Silica modification with 9-methylacridine and 9-undecylacridine as mixed-mode stationary phases in HPLC.

In this research, 9-methylacridine and 9-undecylacridine were synthesized through Bernthsen's reaction and well characterized using gas chromatography-mass spectrometry (GC-MS) and nuclear magnetic resonance (NMR). Two mixed-mode stationary phases were developed by functionalizing silica with 9-methylacridine and 9-undecylacridine. Then, two modified silicas were characterized by elemental analysis, thermogravimetric analysis (TGA), and fourier transform-infrared spectroscopy (FT-IR). Due to the extent of conjugative rings, the hydrophobic hydrocarbon chain, and anion exchange sites of 9-methylacridinium and 9-undecylacridinium group on the silica gel of columns, mixed-mode stationary phases were designed with multiple interactions including π-π stacking interaction, reverse phase, hydrophilic interaction, and anion exchange.
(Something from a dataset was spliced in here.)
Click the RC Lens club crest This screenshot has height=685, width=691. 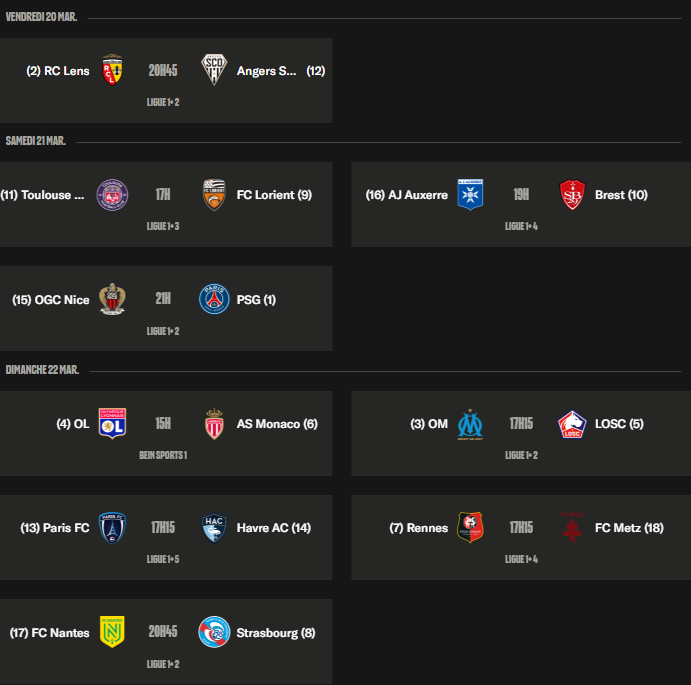(x=112, y=70)
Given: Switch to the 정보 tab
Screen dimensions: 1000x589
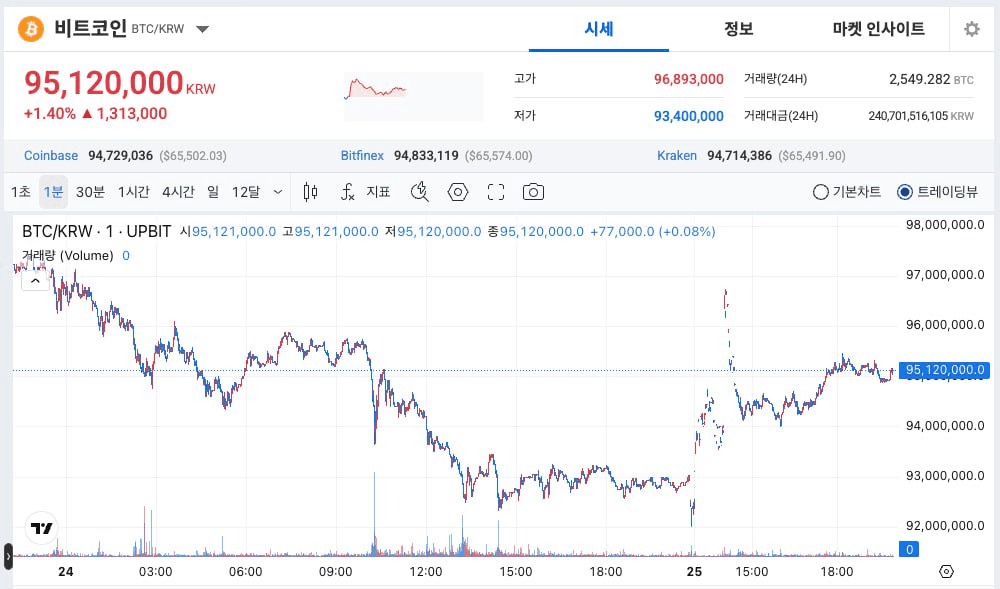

According to the type of acridine, different interactions may be formed in the target column. Polycyclic aromatic hydrocarbons (PAHs), alkylbenzenes, pyridines and parabens were chromatographed on π-π stacking modes and RPLC, where anion exchange sites can be applied for the separation of inorganic anions on AEC mode. Considering the structure of the stationary phases, these columns were used to separate organic compounds with higher polarity on the HILIC retention. The performance of the columns was investigated by the chromatographic parameters in terms of column efficiency (N/m), asymmetry factor (A), retention factor (k), and resolution (Rs). The mixed-mode stationary phases can be successfully employed to conduct chromatographic separation on a wide range of samples with a single column.